• _What this task involves_
Below are records to write out exactly; drop the pictures when you do.

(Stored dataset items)

__________

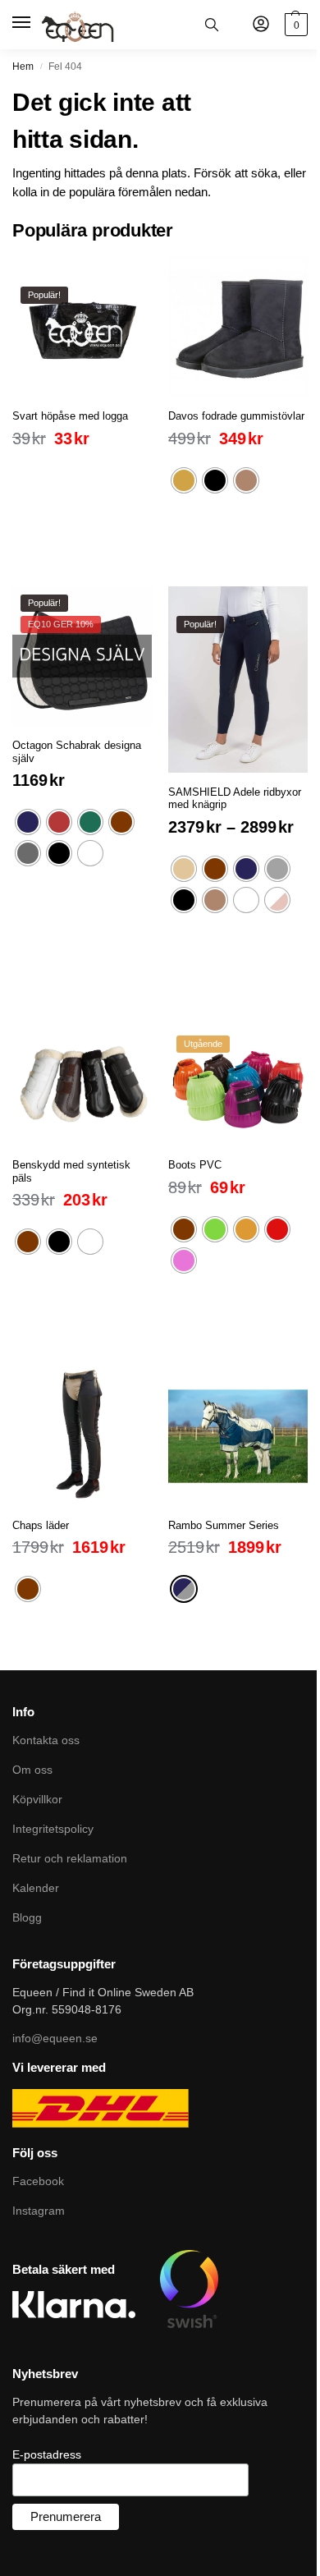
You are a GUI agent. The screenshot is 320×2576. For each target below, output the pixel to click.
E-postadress (46, 2454)
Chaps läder (40, 1525)
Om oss (32, 1769)
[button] (294, 24)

__________

• _Output_
You are a GUI agent. The screenshot is 320×2576. For each target below, output the pixel to click.
E-postadress (46, 2454)
Chaps läder (40, 1525)
Om oss (32, 1769)
[button] (294, 24)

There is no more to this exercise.